Beyond Price - What Customers Want

By Walt Zeglinski, President and CEO, MAP

Are you keeping your customers loyal? If you think the price of your products or services is the reason you are attracting or not attracting and maintaining customers, think again. Today's customers are savvy and want much more from their relationship with your company than just a low cost.

Customers are looking for relationships that deliver unique value. Yes, they want the products to solve their problems, but they also seek a level of satisfaction that goes beyond the intrinsic value of what they paid for. By learning to tap into this deeper emotional satisfaction, your business with current customers will increase and you will uncover a steady stream of new customers.

You may have asked your customers if they were satisfied with their purchase. But the true measure is whether your customers are coming back. In a customer poll, you may find that 8 out of 10 customers are satisfied. That sounds great. But only 4 or 5 purchase from you again. Why? Because rational satisfaction (they were not displeased, the product worked) is only part of the equation. Customers who purchase again are emotionally satisfied. Moreover, emotionally satisfied customers will also recommend your product or service to others.

Here's the bottom line on measuring loyalty: 1) How many of your customers intend to purchase again, and 2) how many of them would endorse your company to others.

Creating Exceptional Value

Exceptional value is created when your customer perceives your product or service to be worth more to them than the price they pay. I see two elements for creating exceptional value:

The first is how well you communicate the unique value of your products and services as compared to alternative solutions. This is important and is likely to result in a high rational satisfaction. However it takes emotional satisfaction to develop a loyal customer.

The second factor - building deeper, trust-based relationships - is the key to emotionally satisfied customers. This happens when your employees show your organization understands a customer's needs, delivers more than is expected, and helps them achieve their goals.

Exceptional value stems from exceptional employees. Your people are the secret sauce in your ability to deliver on the value promise. You have to hire and retain the right people to make it work. These employees are those who do not need management mandates to engage customers and adhere to company values. They are your customer's problem solvers. They provide the discretionary effort and intellectual capital that can take your customers from satisfied to loyal. And, an increase of only 5 percent in customer loyalty can add from 25 to 100 percent to your bottom line!

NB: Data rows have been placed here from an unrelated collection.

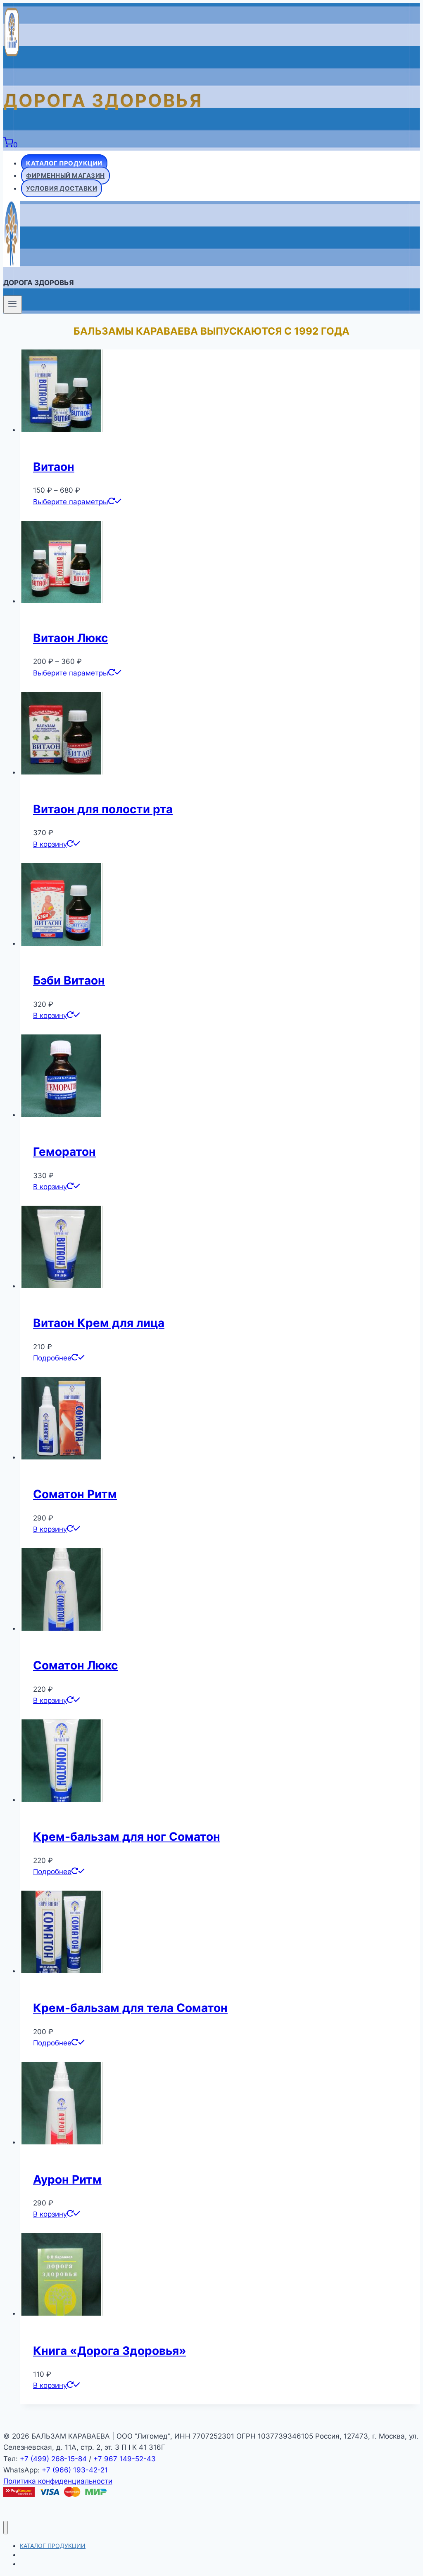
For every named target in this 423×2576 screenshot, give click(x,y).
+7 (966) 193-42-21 (75, 2470)
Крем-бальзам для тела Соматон (130, 2008)
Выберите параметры (70, 502)
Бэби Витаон (69, 980)
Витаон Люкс (70, 638)
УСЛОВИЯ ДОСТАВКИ (61, 188)
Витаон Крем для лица (98, 1323)
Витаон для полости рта (103, 809)
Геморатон (64, 1152)
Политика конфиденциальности (57, 2481)
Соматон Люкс (75, 1665)
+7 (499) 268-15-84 (53, 2459)
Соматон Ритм (75, 1494)
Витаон (53, 467)
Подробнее (52, 1358)
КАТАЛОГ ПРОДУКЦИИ (64, 163)
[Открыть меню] (12, 304)
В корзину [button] (50, 844)
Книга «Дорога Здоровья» (109, 2351)
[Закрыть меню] (5, 2527)
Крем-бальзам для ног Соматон (126, 1837)
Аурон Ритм (67, 2179)
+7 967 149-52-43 (124, 2459)
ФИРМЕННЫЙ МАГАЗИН (65, 175)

Developing emotionally satisfied customers who enjoy extrinsic value (beyond functional benefits) is an achievable ideal. It is the connection you should seek to develop with your customers. You want to deliver more value than the functional benefits inherent in your product or service. You want your customers to experience the extrinsic value you bring to the relationship by being emotionally engaged throughout the buying process.

By optimizing the key performance drivers of value creation, you can tap the emotional bonds of your customer relationships. This takes the right people, the right process, the right leadership, and the right commitment. The investment you make in enabling your team to develop loyal customers will enrich your core business and enable you to gain market share.